William C. Kirby


William C. Kirby is T. M. Chang Professor of China Studies and Spangler Family Professor of Business Administration at Harvard University. He is the chairman of the Harvard China Fund, Faculty Chair of the Harvard Center Shanghai, Harvard's first University-wide center located outside the United States, former Director of Fairbank Center for Chinese Studies, former Chair of the History Department and the former Dean of the Harvard Faculty of Arts and Sciences, where he oversaw 10,000 students, 1,000 faculty members, 2,500 staff, and an annual budget of $1 billion and announced his resignation after a four-year tenure on January 27, 2006.
Kirby received his A.B. from Dartmouth College and his A.M. and Ph.D. from Harvard University. He also holds a degree from the Free University of Berlin and Hong Kong Polytechnic University. He is Honorary Professor at Fudan University, Chongqing University, Peking University, Nanjing University, East China Normal University, Tsinghua University, Zhejiang University, and National Chengchi University and the Shanghai Academy of Social Sciences. He has held appointments also as Visiting Professor at University of Heidelberg and the Free University of Berlin. He is a Fellow of the American Academy of Arts and Sciences. Before coming to Harvard in 1992, he was Professor of History, Director of Asian Studies, and Dean of University College at Washington University in St. Louis.
He serves on the Board of Directors of Cabot Corporation; The China Fund, Inc.; The Taiwan Fund, Inc.; the American Council of Learned Societies; and Harvard University Press. He chairs the Academic Advisory Council for Schwarzman Scholars at Tsinghua University and serves as Senior Advisor on China to Duke University.
In 2013 and 2014, Kirby created and presented the HarvardX online course ChinaX along with his colleague Peter Kees Bol.

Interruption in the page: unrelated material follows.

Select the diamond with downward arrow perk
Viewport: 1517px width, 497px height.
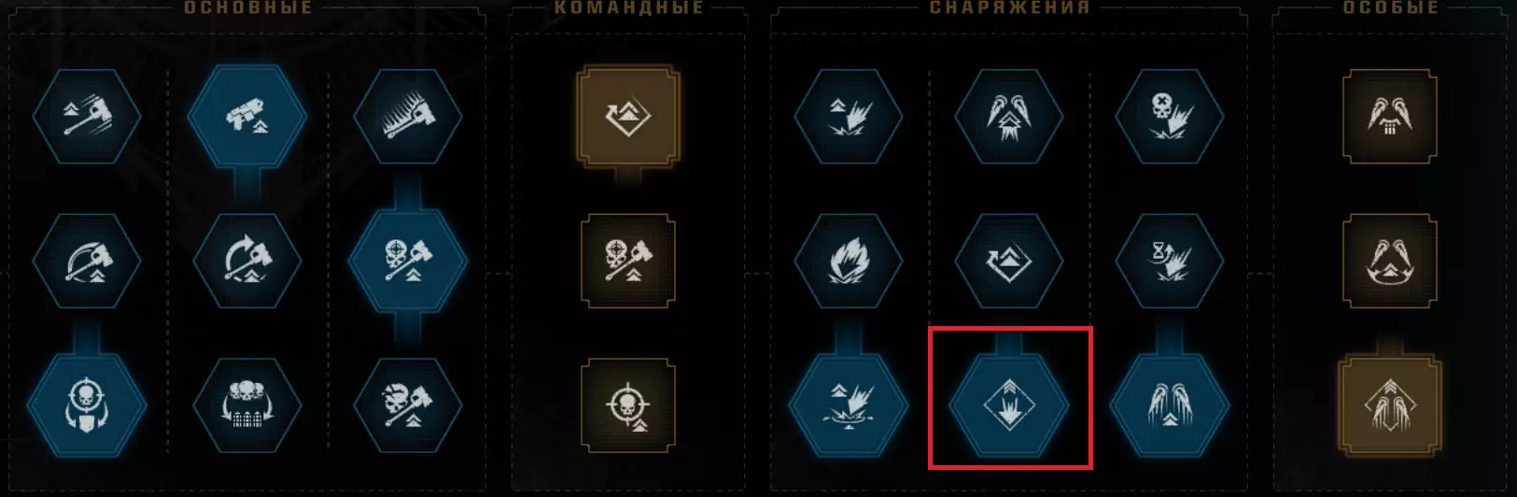[1008, 405]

A historian of modern China, his work examines China's economic and political development in an international context. He has written on China's relations with Europe; the history of modern Chinese capitalism; the history of freedom in China; the international socialist economy of the 1950s; and relations across the Taiwan Strait. His research interests include: Doing business in China in the early 21st century; Chinese companies and consumer markets; Chinese Universities: Leaders of the 21st Century?; The enduring role of State-Owned Enterprises in China; Business, political, and cultural relations across the Taiwan Strait.